Page MenuHomePhabricator

Conda-Analytics has package conflict when trying to install R with key packages (R-Arrow and R-Stringi)
Open, LowPublic

Description

Steps to reproduce

  1. Clone and activate a new Conda-Analytics environment
  2. Run conda install r-base r-arrow r-stringi (you can omit r-base, but the result is the same since the other packages both require it)
  3. The installation will fail with a LibMambaUnsatisfiableError

I also tried the install command with --solver classic, but it also failed with Found conflicts! Looking for incompatible packages (it was still looking after about 2 hours, at which point I killed it).

Error details

The full error message is:

LibMambaUnsatisfiableError: Encountered problems while solving:
  - package r-arrow-10.0.1-r41hcb278e6_0 requires r-base >=4.1,<4.2.0a0, but none of the providers can be installed

Could not solve for environment specs
The following packages are incompatible
[extremely long tree of options omitted]

Pins seem to be involved in the conflict. Currently pinned specs:
 - sqlalchemy[version='<2.0']
 - pyspark=3.1.2
 - pyarrow=9.0.0
 - pandas[version='<2.0.0']
 - numpy[version='<1.24.0']
 - jupyterlab_server=2.25
 - jupyterlab=3.4.8
 - jupyterhub-systemdspawner=0.15.0
 - jupyterhub-ldapauthenticator=1.3.2
 - jupyterhub=1.5.0
 - jupyter_core=5.5
 - python=3.10

My full shell output, including the long option tree, is in P74369, but I recommend trying to reproduce it yourself since the terminal output color-codes the dependency tree according to what conflicts and what doesn't, which makes it a bit easier to understand.'

Workaround

In place of Arrow, Nanoparquet (conda install r-nanoparquet) can be used to load Parquet files. It isn't quite as heavy duty, but it's likely to work for most use cases. This make it possible to continue using Stringi and all the packages that depend on it.

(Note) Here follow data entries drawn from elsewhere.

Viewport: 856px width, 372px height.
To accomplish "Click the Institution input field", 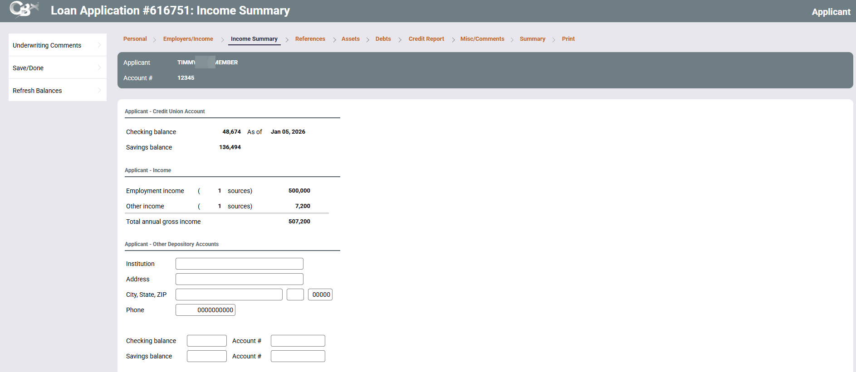I will [x=239, y=264].
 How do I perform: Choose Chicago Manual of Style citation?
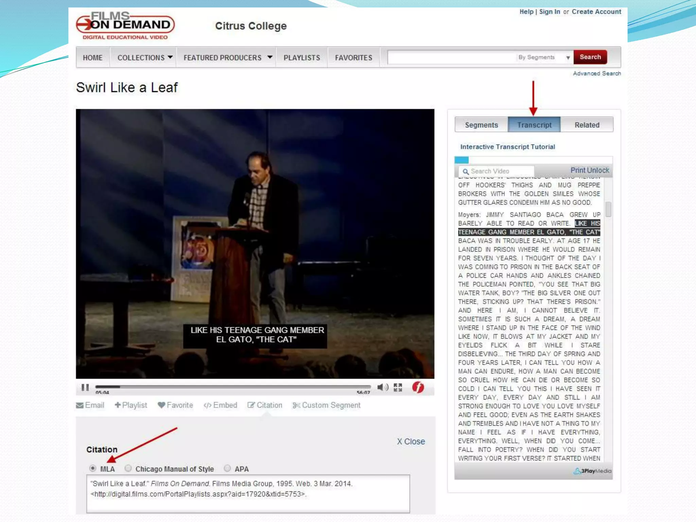pos(128,468)
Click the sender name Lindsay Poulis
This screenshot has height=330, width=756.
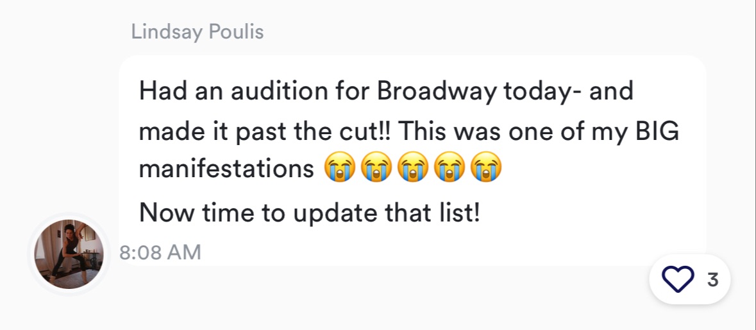[x=197, y=32]
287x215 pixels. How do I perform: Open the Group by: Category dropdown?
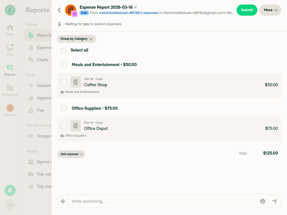pos(77,39)
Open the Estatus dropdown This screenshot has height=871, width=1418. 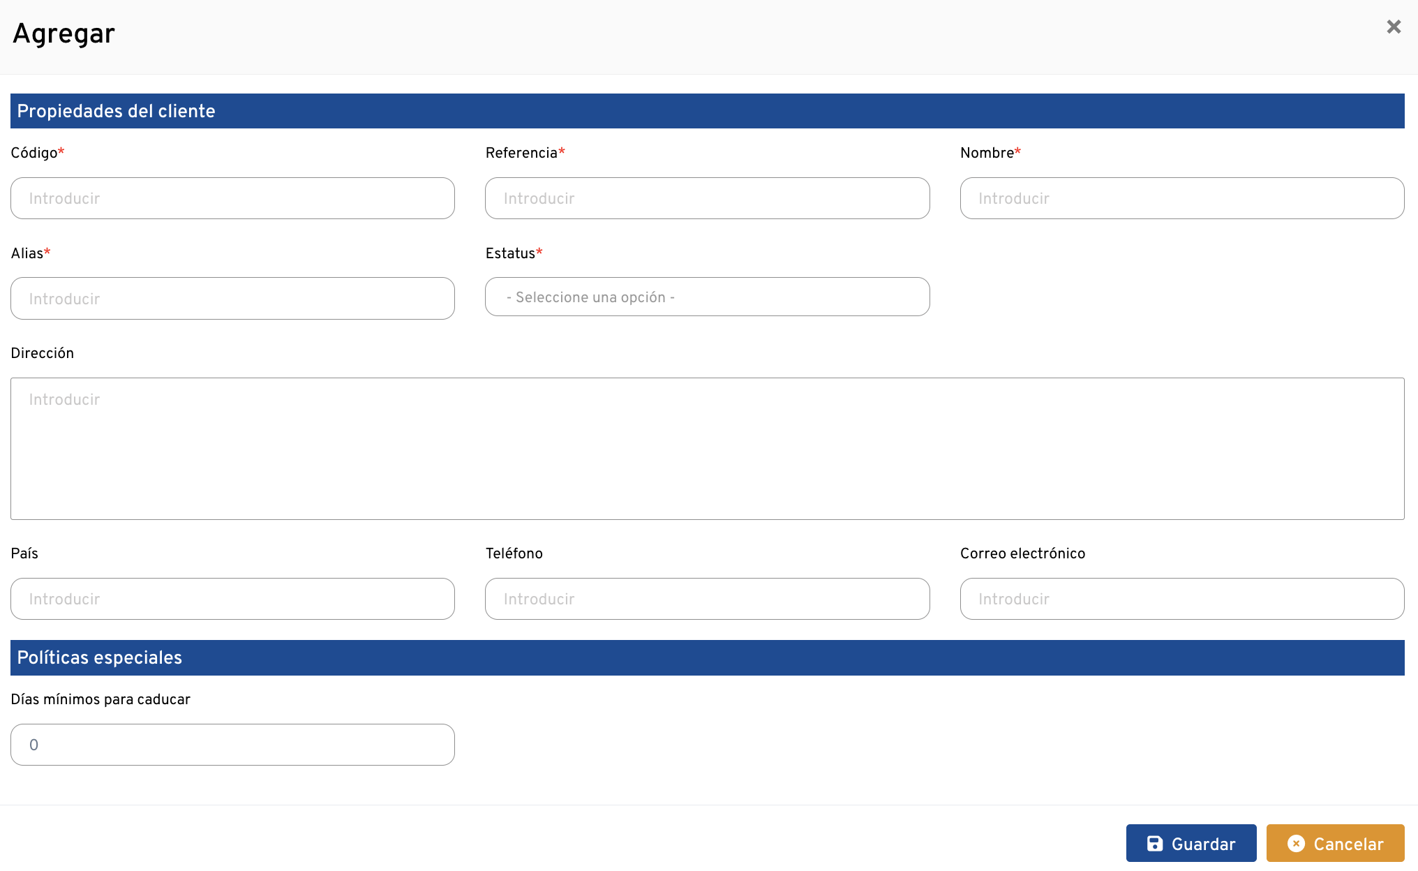(707, 297)
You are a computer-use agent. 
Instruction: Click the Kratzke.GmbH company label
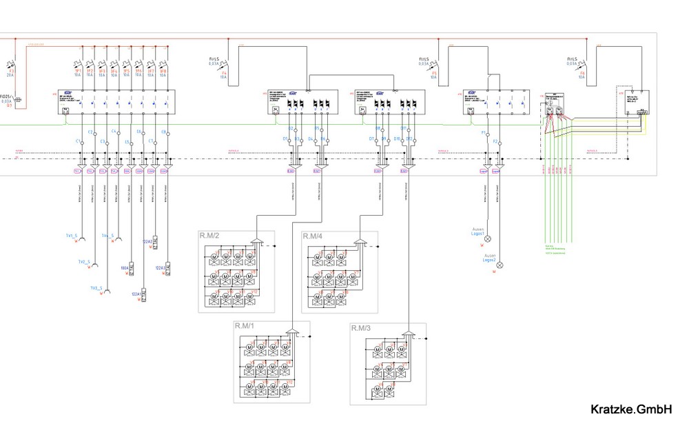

As a result, while this is annoying, it has only moderate impact.

Event Timeline

nshahquinn-wmf renamed this task from Conda-Analytics has package conflict when trying to install key packages (R-Arrow and R-Stringi) to Conda-Analytics has package conflict when trying to install R with key packages (R-Arrow and R-Stringi).Apr 15 2025, 2:36 AM
nshahquinn-wmf updated the task description. (Show Details)

@Ahoelzl what clarification are you looking for?

What I'm hoping is that an SRE can investigate and figure out the root cause of the conflict, which I'd guess is one of the outdated package versions we have pinned (like PyArrow 9, when the latest version is 19). Then we could hopefully prioritize upgrading that package eventually.

I've actually found a better workaround (the Nanoparquet package—details in the description), so this is now a lot lower impact.

Gehel subscribed.

DPE SRE are watching at the moment. Data Engineering should ping us when they need support to deploy a change.

Moving back to incoming so @Ahoelzl can take another look and see if clarification is still needed.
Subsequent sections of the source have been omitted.